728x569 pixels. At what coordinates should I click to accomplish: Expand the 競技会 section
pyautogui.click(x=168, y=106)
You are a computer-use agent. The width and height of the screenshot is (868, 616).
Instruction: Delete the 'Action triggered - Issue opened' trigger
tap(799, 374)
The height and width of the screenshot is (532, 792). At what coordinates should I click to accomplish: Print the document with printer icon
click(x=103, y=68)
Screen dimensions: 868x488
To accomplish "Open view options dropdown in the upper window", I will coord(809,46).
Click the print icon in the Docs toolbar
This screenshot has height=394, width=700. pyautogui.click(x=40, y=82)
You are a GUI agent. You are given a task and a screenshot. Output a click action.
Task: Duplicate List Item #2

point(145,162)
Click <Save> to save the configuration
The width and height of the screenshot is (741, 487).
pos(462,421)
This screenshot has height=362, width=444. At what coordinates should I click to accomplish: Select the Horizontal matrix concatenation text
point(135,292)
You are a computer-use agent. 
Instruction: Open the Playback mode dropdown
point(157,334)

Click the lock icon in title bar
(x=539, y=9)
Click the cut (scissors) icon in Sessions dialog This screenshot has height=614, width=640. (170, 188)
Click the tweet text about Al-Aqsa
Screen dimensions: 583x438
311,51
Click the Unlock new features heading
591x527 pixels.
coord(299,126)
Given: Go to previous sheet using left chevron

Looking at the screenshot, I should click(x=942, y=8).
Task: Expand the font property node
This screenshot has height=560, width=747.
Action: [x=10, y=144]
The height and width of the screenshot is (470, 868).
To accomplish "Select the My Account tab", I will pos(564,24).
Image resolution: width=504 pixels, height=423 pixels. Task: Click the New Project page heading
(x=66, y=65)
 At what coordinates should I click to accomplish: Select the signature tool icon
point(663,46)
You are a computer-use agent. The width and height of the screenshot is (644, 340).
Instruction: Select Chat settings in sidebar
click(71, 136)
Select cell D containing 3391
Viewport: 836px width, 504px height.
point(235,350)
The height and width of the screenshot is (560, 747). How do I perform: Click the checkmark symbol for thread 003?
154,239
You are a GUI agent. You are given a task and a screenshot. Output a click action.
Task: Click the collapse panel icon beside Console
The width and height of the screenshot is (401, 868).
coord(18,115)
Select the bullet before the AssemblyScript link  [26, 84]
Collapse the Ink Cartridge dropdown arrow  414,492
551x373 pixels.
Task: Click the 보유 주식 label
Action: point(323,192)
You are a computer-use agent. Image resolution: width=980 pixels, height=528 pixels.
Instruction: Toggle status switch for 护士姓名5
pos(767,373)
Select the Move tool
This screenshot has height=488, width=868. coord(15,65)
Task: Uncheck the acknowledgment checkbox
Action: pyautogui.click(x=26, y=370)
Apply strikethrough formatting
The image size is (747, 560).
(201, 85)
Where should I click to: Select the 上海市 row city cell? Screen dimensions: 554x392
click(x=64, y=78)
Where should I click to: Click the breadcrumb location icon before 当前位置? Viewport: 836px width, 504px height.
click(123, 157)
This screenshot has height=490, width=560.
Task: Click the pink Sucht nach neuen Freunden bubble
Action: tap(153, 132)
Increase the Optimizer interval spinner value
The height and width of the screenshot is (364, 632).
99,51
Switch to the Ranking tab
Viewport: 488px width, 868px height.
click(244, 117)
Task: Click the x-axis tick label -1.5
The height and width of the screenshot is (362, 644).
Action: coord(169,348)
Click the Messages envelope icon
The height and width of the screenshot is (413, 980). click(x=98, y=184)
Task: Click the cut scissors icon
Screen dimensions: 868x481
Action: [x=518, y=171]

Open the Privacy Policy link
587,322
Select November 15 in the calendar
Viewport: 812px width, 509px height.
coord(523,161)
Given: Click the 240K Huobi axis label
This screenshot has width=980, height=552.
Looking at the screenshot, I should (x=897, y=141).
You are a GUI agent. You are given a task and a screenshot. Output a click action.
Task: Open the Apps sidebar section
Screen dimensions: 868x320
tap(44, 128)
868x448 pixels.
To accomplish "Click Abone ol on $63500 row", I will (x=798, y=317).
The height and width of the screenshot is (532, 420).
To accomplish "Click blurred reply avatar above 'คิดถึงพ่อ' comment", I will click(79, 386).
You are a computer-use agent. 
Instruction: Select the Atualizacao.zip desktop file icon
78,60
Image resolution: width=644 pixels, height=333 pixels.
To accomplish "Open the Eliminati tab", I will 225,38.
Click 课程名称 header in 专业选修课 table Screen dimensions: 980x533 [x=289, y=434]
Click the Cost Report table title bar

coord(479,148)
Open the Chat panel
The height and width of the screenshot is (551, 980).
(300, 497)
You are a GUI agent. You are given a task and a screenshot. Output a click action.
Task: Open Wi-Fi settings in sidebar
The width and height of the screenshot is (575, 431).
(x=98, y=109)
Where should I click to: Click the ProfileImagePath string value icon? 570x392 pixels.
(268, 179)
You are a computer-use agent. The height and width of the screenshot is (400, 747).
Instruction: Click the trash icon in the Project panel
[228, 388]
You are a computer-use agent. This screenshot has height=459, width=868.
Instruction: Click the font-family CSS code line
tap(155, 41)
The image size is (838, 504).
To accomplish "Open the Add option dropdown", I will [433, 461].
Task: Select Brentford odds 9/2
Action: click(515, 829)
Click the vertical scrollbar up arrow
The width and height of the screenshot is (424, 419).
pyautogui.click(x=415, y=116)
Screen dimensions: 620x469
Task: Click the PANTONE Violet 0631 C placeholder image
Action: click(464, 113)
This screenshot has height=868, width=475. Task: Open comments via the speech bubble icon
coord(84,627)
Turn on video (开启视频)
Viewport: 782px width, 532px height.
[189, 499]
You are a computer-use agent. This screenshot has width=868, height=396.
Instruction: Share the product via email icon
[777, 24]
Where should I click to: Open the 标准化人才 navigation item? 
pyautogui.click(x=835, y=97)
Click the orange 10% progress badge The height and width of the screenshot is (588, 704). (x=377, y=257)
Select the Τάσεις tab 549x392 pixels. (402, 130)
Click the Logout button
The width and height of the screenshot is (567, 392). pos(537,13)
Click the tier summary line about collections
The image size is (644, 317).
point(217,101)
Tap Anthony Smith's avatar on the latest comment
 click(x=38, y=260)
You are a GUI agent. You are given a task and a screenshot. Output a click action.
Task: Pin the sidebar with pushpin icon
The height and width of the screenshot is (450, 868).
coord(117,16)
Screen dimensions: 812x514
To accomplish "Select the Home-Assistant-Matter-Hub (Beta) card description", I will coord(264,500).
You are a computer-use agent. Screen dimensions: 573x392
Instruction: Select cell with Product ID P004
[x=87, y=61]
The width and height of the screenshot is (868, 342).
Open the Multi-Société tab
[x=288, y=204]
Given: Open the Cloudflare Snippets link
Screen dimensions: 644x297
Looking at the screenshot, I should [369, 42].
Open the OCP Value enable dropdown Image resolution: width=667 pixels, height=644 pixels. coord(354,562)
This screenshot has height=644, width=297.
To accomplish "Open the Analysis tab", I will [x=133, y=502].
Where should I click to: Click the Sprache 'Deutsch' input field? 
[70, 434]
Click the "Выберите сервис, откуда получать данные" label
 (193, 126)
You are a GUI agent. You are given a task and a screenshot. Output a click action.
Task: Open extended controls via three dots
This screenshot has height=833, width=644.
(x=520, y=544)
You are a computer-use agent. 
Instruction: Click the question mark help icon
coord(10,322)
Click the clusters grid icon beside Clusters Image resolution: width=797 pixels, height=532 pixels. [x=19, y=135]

·····

In full and word for word, set down the records shown above.

**RESPONSE AREA**
728x569 pixels. At what coordinates should I click to accomplish: Expand the 競技会 section
pyautogui.click(x=168, y=106)
You are a computer-use agent. The width and height of the screenshot is (868, 616).
Instruction: Delete the 'Action triggered - Issue opened' trigger
tap(799, 374)
The height and width of the screenshot is (532, 792). At what coordinates should I click to accomplish: Print the document with printer icon
click(x=103, y=68)
Screen dimensions: 868x488
To accomplish "Open view options dropdown in the upper window", I will coord(809,46).
Click the print icon in the Docs toolbar
This screenshot has height=394, width=700. pyautogui.click(x=40, y=82)
You are a GUI agent. You are given a task and a screenshot. Output a click action.
Task: Duplicate List Item #2

point(145,162)
Click <Save> to save the configuration
The width and height of the screenshot is (741, 487).
pos(462,421)
This screenshot has height=362, width=444. At what coordinates should I click to accomplish: Select the Horizontal matrix concatenation text
point(135,292)
You are a computer-use agent. 
Instruction: Open the Playback mode dropdown
point(157,334)

Click the lock icon in title bar
(x=539, y=9)
Click the cut (scissors) icon in Sessions dialog This screenshot has height=614, width=640. (170, 188)
Click the tweet text about Al-Aqsa
Screen dimensions: 583x438
311,51
Click the Unlock new features heading
591x527 pixels.
coord(299,126)
Given: Go to previous sheet using left chevron

Looking at the screenshot, I should click(x=942, y=8).
Task: Expand the font property node
This screenshot has height=560, width=747.
Action: [x=10, y=144]
The height and width of the screenshot is (470, 868).
To accomplish "Select the My Account tab", I will pos(564,24).
Image resolution: width=504 pixels, height=423 pixels. Task: Click the New Project page heading
(x=66, y=65)
 At what coordinates should I click to accomplish: Select the signature tool icon
point(663,46)
You are a computer-use agent. The width and height of the screenshot is (644, 340).
Instruction: Select Chat settings in sidebar
click(71, 136)
Select cell D containing 3391
Viewport: 836px width, 504px height.
point(235,350)
The height and width of the screenshot is (560, 747). How do I perform: Click the checkmark symbol for thread 003?
154,239
You are a GUI agent. You are given a task and a screenshot. Output a click action.
Task: Click the collapse panel icon beside Console
The width and height of the screenshot is (401, 868).
coord(18,115)
Select the bullet before the AssemblyScript link  [26, 84]
Collapse the Ink Cartridge dropdown arrow  414,492
551x373 pixels.
Task: Click the 보유 주식 label
Action: point(323,192)
You are a computer-use agent. Image resolution: width=980 pixels, height=528 pixels.
Instruction: Toggle status switch for 护士姓名5
pos(767,373)
Select the Move tool
This screenshot has height=488, width=868. coord(15,65)
Task: Uncheck the acknowledgment checkbox
Action: pyautogui.click(x=26, y=370)
Apply strikethrough formatting
The image size is (747, 560).
(201, 85)
Where should I click to: Select the 上海市 row city cell? Screen dimensions: 554x392
click(x=64, y=78)
Where should I click to: Click the breadcrumb location icon before 当前位置? Viewport: 836px width, 504px height.
click(123, 157)
This screenshot has height=490, width=560.
Task: Click the pink Sucht nach neuen Freunden bubble
Action: tap(153, 132)
Increase the Optimizer interval spinner value
The height and width of the screenshot is (364, 632).
99,51
Switch to the Ranking tab
Viewport: 488px width, 868px height.
click(244, 117)
Task: Click the x-axis tick label -1.5
The height and width of the screenshot is (362, 644).
Action: coord(169,348)
Click the Messages envelope icon
The height and width of the screenshot is (413, 980). click(x=98, y=184)
Task: Click the cut scissors icon
Screen dimensions: 868x481
Action: [x=518, y=171]

Open the Privacy Policy link
587,322
Select November 15 in the calendar
Viewport: 812px width, 509px height.
coord(523,161)
Given: Click the 240K Huobi axis label
This screenshot has width=980, height=552.
Looking at the screenshot, I should (x=897, y=141).
You are a GUI agent. You are given a task and a screenshot. Output a click action.
Task: Open the Apps sidebar section
Screen dimensions: 868x320
tap(44, 128)
868x448 pixels.
To accomplish "Click Abone ol on $63500 row", I will (x=798, y=317).
The height and width of the screenshot is (532, 420).
To accomplish "Click blurred reply avatar above 'คิดถึงพ่อ' comment", I will click(79, 386).
You are a computer-use agent. 
Instruction: Select the Atualizacao.zip desktop file icon
78,60
Image resolution: width=644 pixels, height=333 pixels.
To accomplish "Open the Eliminati tab", I will 225,38.
Click 课程名称 header in 专业选修课 table Screen dimensions: 980x533 [x=289, y=434]
Click the Cost Report table title bar

coord(479,148)
Open the Chat panel
The height and width of the screenshot is (551, 980).
(300, 497)
You are a GUI agent. You are given a task and a screenshot. Output a click action.
Task: Open Wi-Fi settings in sidebar
The width and height of the screenshot is (575, 431).
(x=98, y=109)
Where should I click to: Click the ProfileImagePath string value icon? 570x392 pixels.
(268, 179)
You are a computer-use agent. The height and width of the screenshot is (400, 747).
Instruction: Click the trash icon in the Project panel
[228, 388]
You are a computer-use agent. This screenshot has height=459, width=868.
Instruction: Click the font-family CSS code line
tap(155, 41)
The image size is (838, 504).
To accomplish "Open the Add option dropdown", I will [433, 461].
Task: Select Brentford odds 9/2
Action: click(515, 829)
Click the vertical scrollbar up arrow
The width and height of the screenshot is (424, 419).
pyautogui.click(x=415, y=116)
Screen dimensions: 620x469
Task: Click the PANTONE Violet 0631 C placeholder image
Action: click(464, 113)
This screenshot has height=868, width=475. Task: Open comments via the speech bubble icon
coord(84,627)
Turn on video (开启视频)
Viewport: 782px width, 532px height.
[189, 499]
You are a computer-use agent. This screenshot has width=868, height=396.
Instruction: Share the product via email icon
[777, 24]
Where should I click to: Open the 标准化人才 navigation item? 
pyautogui.click(x=835, y=97)
Click the orange 10% progress badge The height and width of the screenshot is (588, 704). (x=377, y=257)
Select the Τάσεις tab 549x392 pixels. (402, 130)
Click the Logout button
The width and height of the screenshot is (567, 392). pos(537,13)
Click the tier summary line about collections
The image size is (644, 317).
point(217,101)
Tap Anthony Smith's avatar on the latest comment
 click(x=38, y=260)
You are a GUI agent. You are given a task and a screenshot. Output a click action.
Task: Pin the sidebar with pushpin icon
The height and width of the screenshot is (450, 868).
coord(117,16)
Screen dimensions: 812x514
To accomplish "Select the Home-Assistant-Matter-Hub (Beta) card description", I will coord(264,500).
You are a computer-use agent. Screen dimensions: 573x392
Instruction: Select cell with Product ID P004
[x=87, y=61]
The width and height of the screenshot is (868, 342).
Open the Multi-Société tab
[x=288, y=204]
Given: Open the Cloudflare Snippets link
Screen dimensions: 644x297
Looking at the screenshot, I should [369, 42].
Open the OCP Value enable dropdown Image resolution: width=667 pixels, height=644 pixels. coord(354,562)
This screenshot has height=644, width=297.
To accomplish "Open the Analysis tab", I will [x=133, y=502].
Where should I click to: Click the Sprache 'Deutsch' input field? 
[70, 434]
Click the "Выберите сервис, откуда получать данные" label
 (193, 126)
You are a GUI agent. You are given a task and a screenshot. Output a click action.
Task: Open extended controls via three dots
This screenshot has height=833, width=644.
(x=520, y=544)
You are a computer-use agent. 
Instruction: Click the question mark help icon
coord(10,322)
Click the clusters grid icon beside Clusters Image resolution: width=797 pixels, height=532 pixels. [x=19, y=135]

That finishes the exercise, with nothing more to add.